Apart from the pictures, every entry must be retyped exactly.

[Extracted data entries]

_ _ _ _

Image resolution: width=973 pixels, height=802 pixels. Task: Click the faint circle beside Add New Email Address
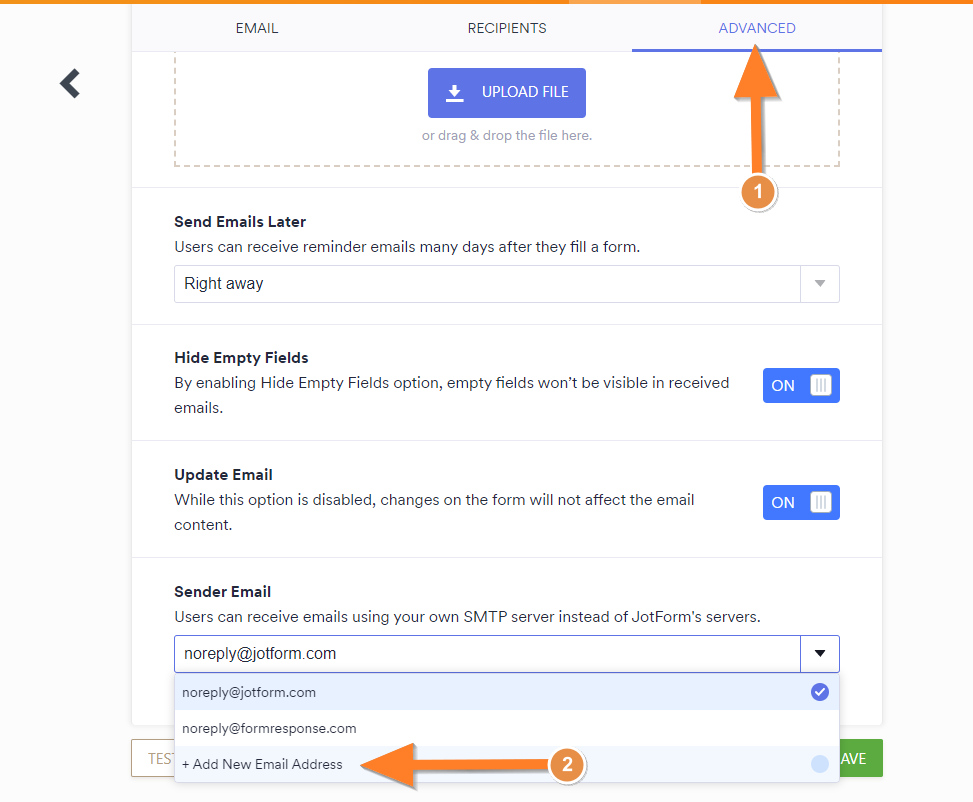(819, 764)
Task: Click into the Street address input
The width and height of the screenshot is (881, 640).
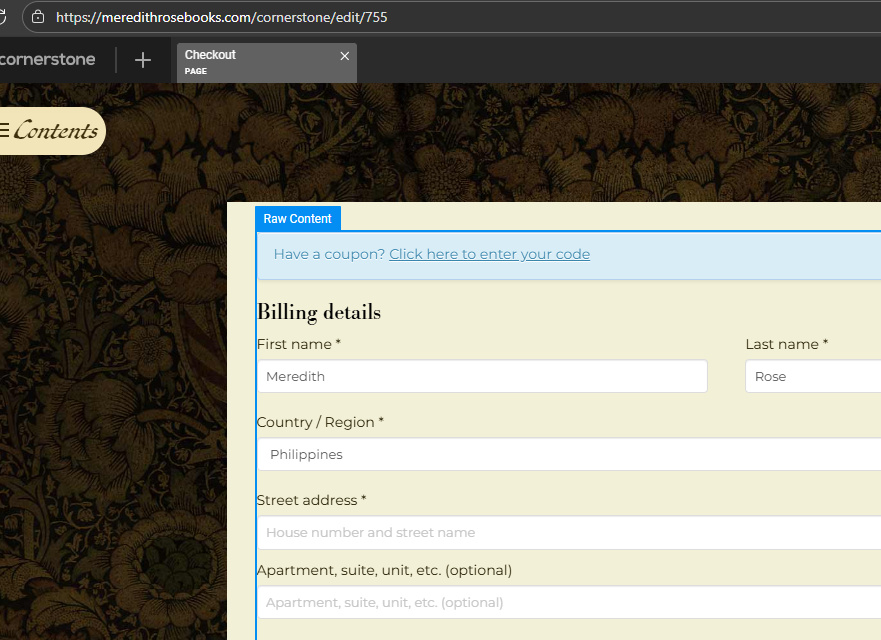Action: coord(570,532)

_ _ _ _

## Answer area
Image resolution: width=973 pixels, height=802 pixels. Task: Click the faint circle beside Add New Email Address
(819, 764)
Task: Click into the Street address input
The width and height of the screenshot is (881, 640).
Action: coord(570,532)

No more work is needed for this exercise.